Records excerpted from a collection:
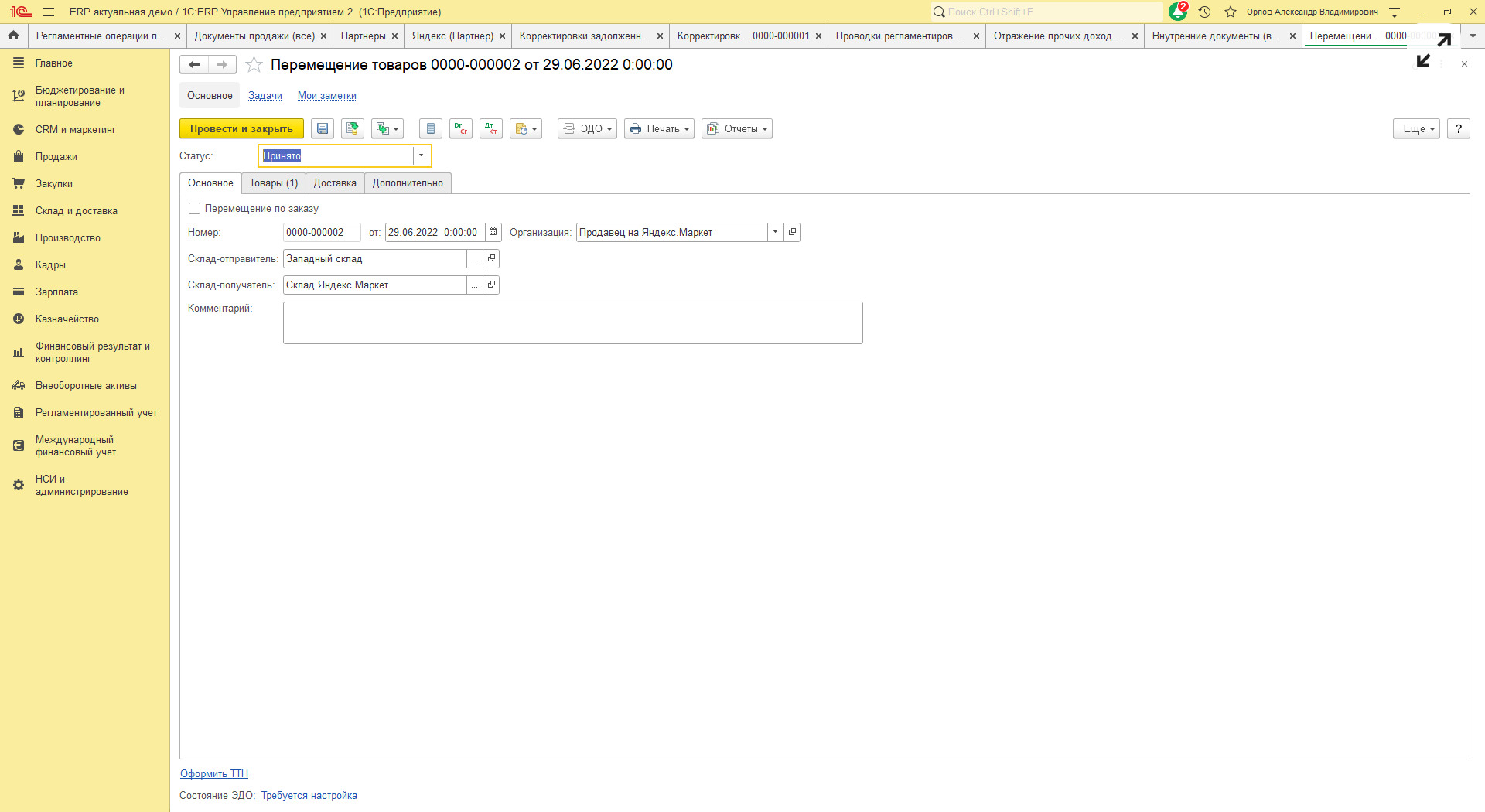
Task: Open the ЭДО dropdown menu
Action: (587, 129)
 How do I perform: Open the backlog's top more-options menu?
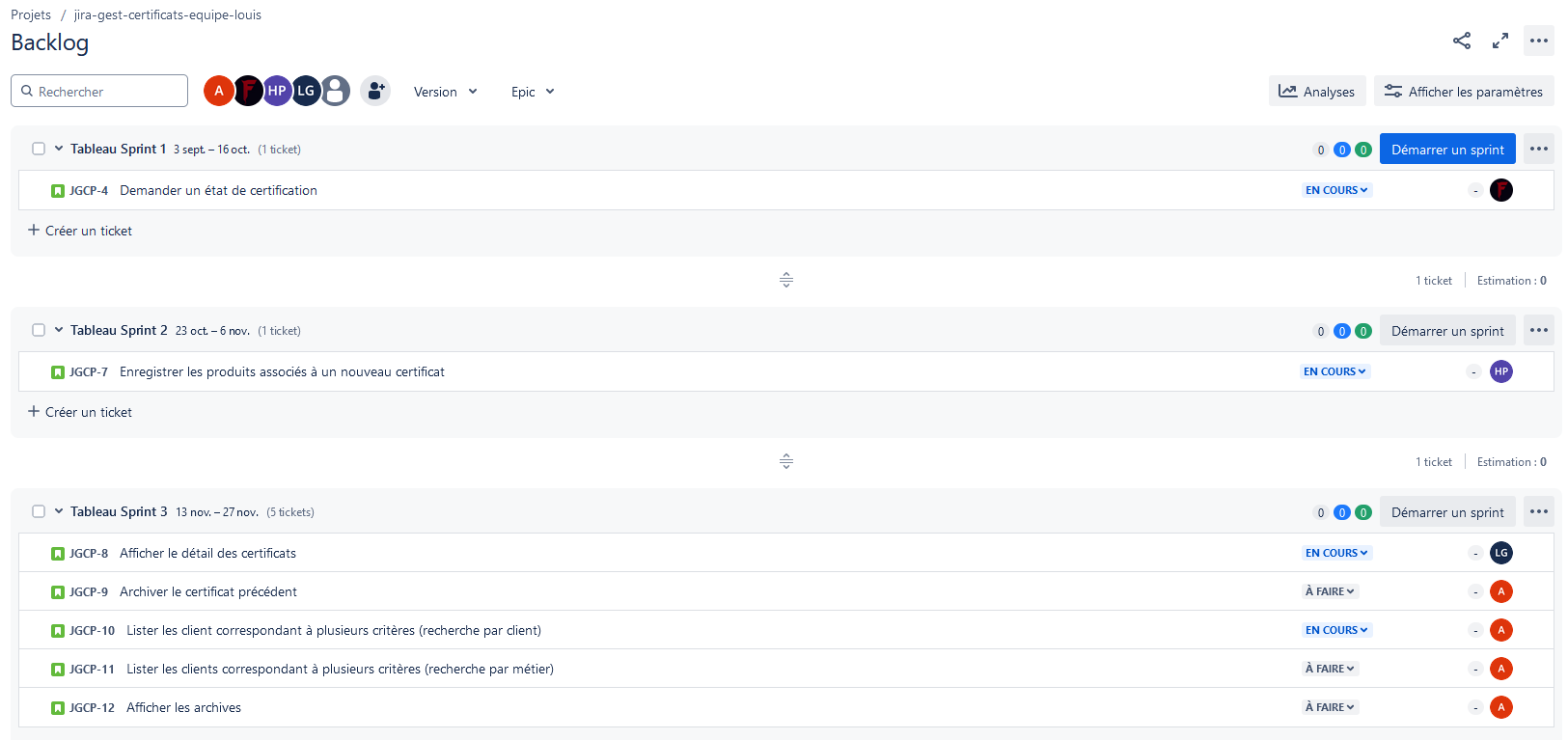pyautogui.click(x=1539, y=41)
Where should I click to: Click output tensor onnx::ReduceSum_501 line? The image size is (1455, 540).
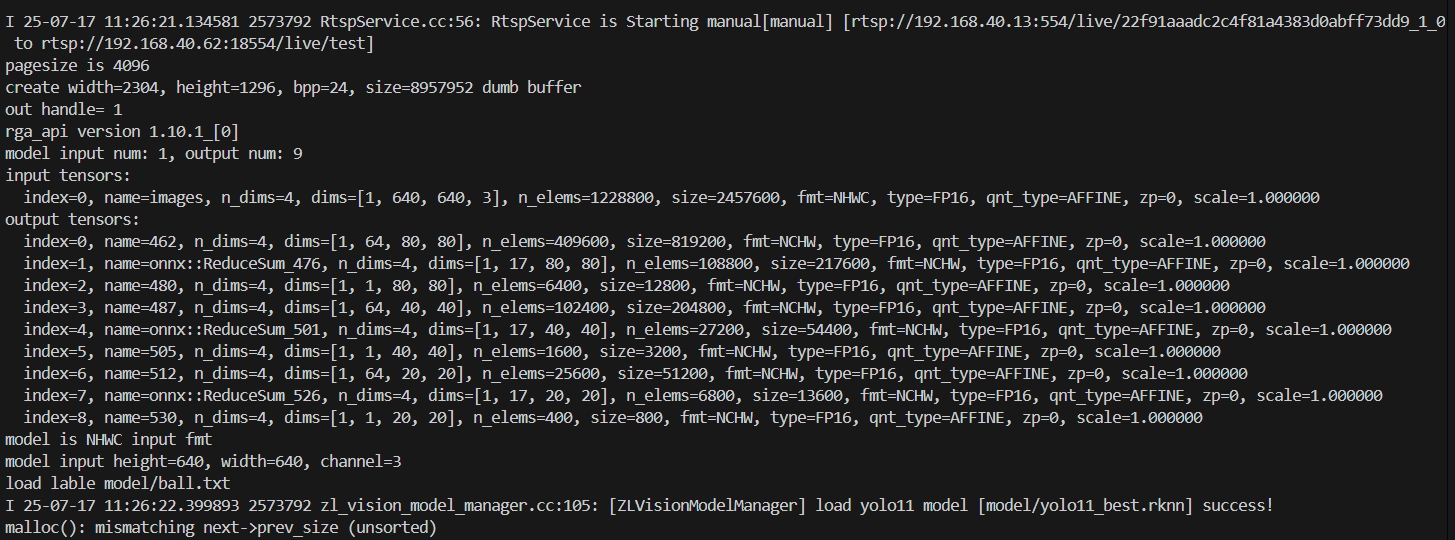(707, 330)
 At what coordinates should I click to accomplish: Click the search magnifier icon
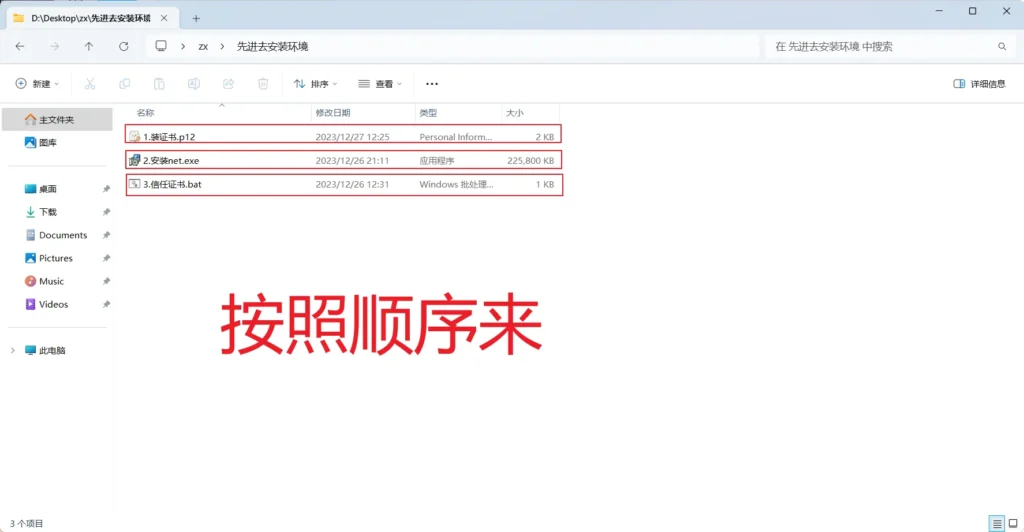click(x=1002, y=46)
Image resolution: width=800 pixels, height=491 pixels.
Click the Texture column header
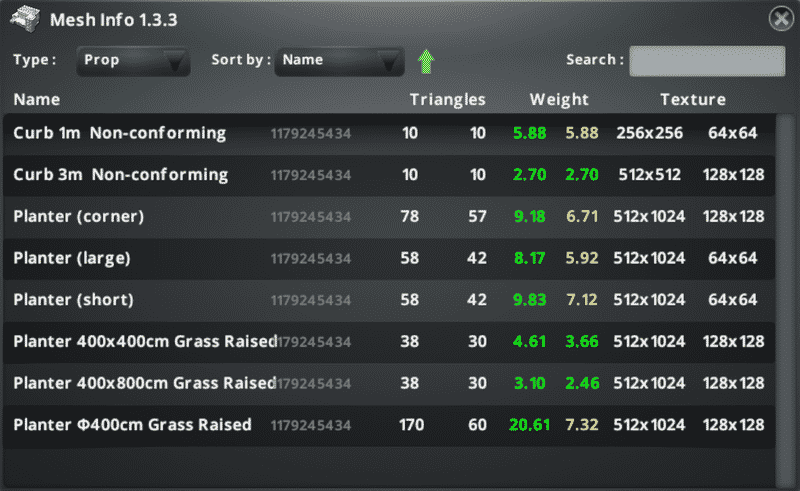pos(692,99)
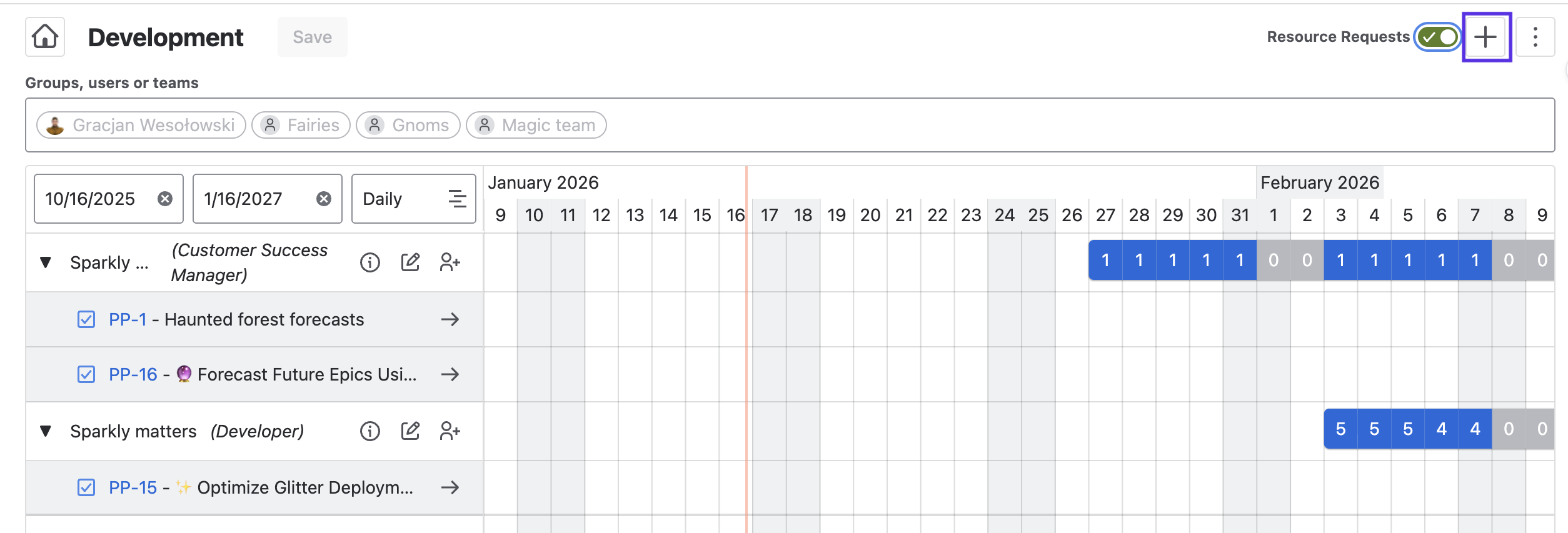Viewport: 1568px width, 533px height.
Task: Open the Daily time scale dropdown
Action: [413, 199]
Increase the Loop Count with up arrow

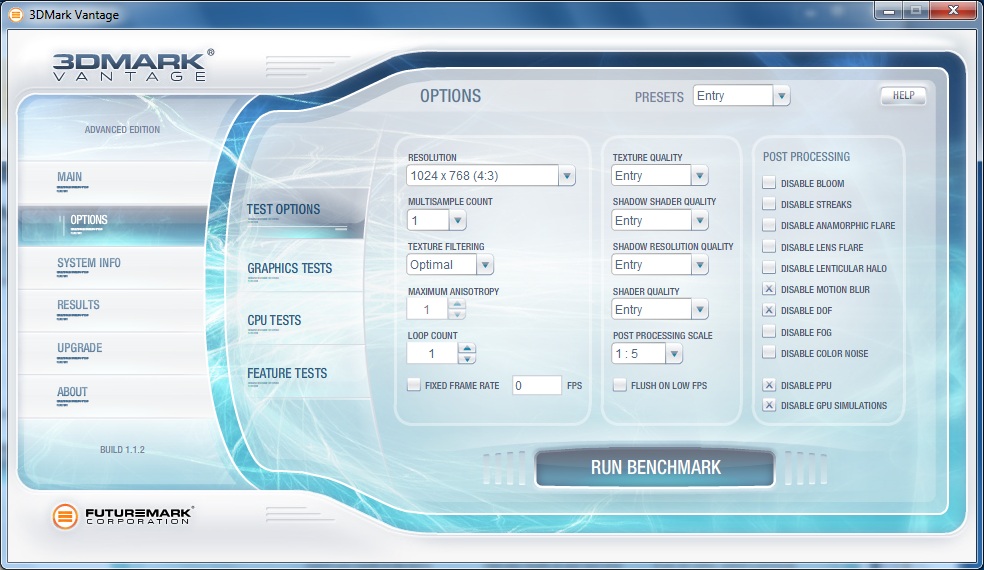(x=467, y=348)
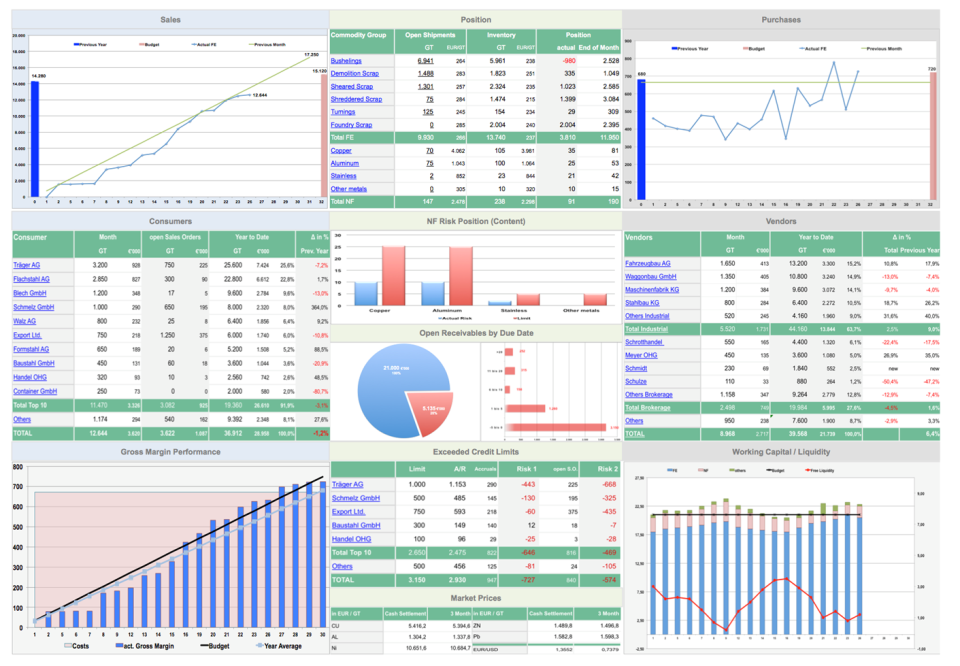Click the Previous Month legend marker in Purchases chart
Image resolution: width=960 pixels, height=666 pixels.
point(864,47)
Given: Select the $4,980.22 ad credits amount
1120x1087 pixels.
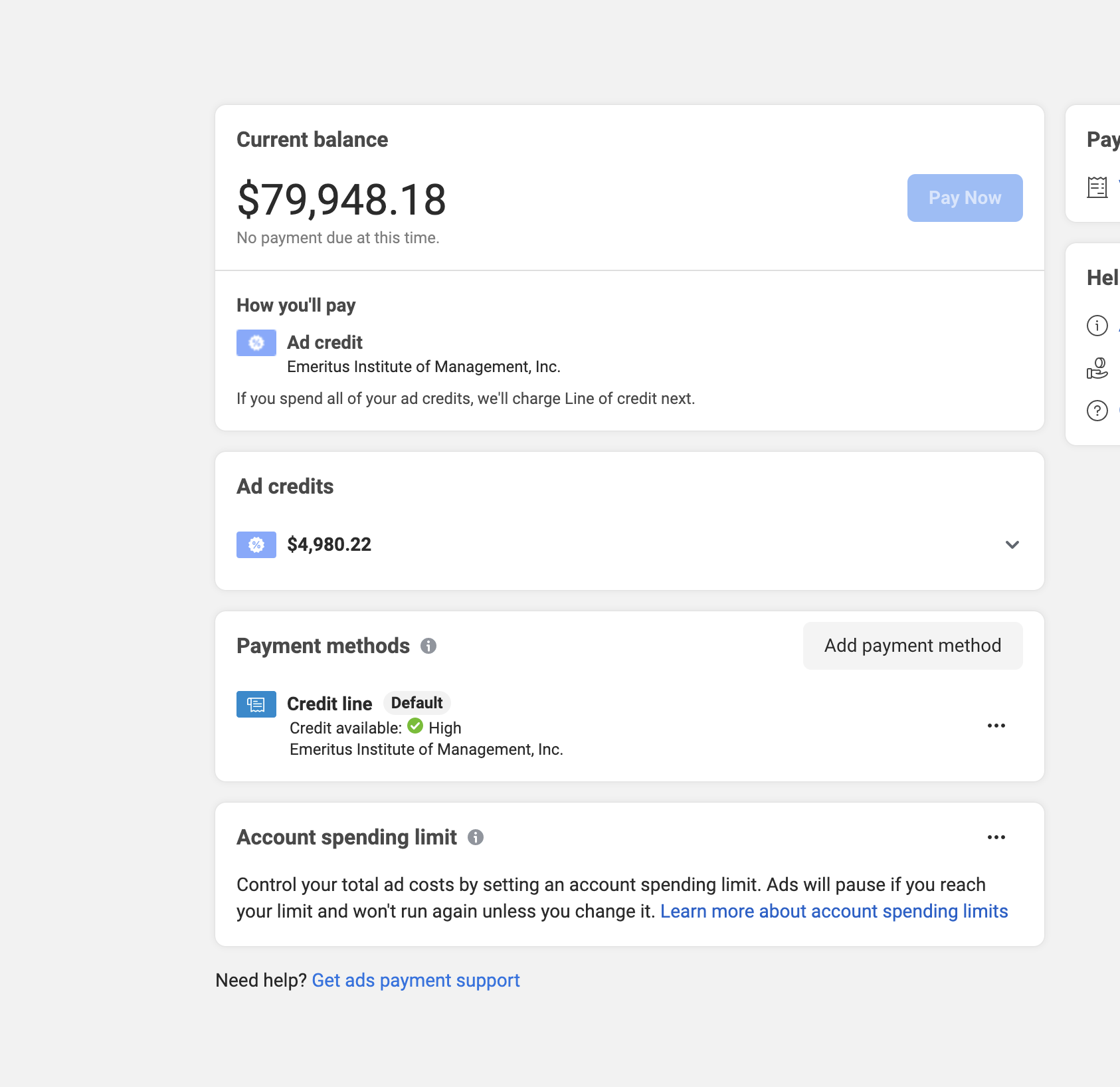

**Task brief:** Work from the entries above. Set down exactly and only the lines from the line with "At what coordinates" to the line with "Image resolution: width=800", both included, and leave the pictures out.

**Output of the exercise:**
 At what coordinates should I click to accomplish: Click the search magnifier icon
click(x=1002, y=46)
Image resolution: width=800 pixels, height=491 pixels.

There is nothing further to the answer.